[Start EXTRACTED INFORMATION]

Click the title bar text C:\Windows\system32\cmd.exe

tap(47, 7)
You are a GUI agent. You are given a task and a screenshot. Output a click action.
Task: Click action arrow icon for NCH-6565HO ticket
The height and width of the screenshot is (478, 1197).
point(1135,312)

[End EXTRACTED INFORMATION]
[Start EXTRACTED INFORMATION]

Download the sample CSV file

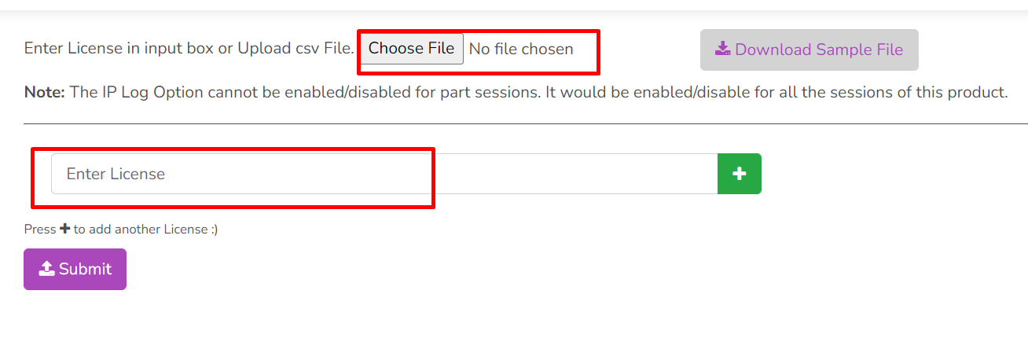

[End EXTRACTED INFORMATION]

__INSTRUCTIONS FOR THE TASK__
Set down the items again word for word, from the line containing "Click the title" through the line containing "point(1135,312)", including both of those lines.

__CORRECT OUTPUT__
Click the title bar text C:\Windows\system32\cmd.exe

tap(47, 7)
You are a GUI agent. You are given a task and a screenshot. Output a click action.
Task: Click action arrow icon for NCH-6565HO ticket
The height and width of the screenshot is (478, 1197).
point(1135,312)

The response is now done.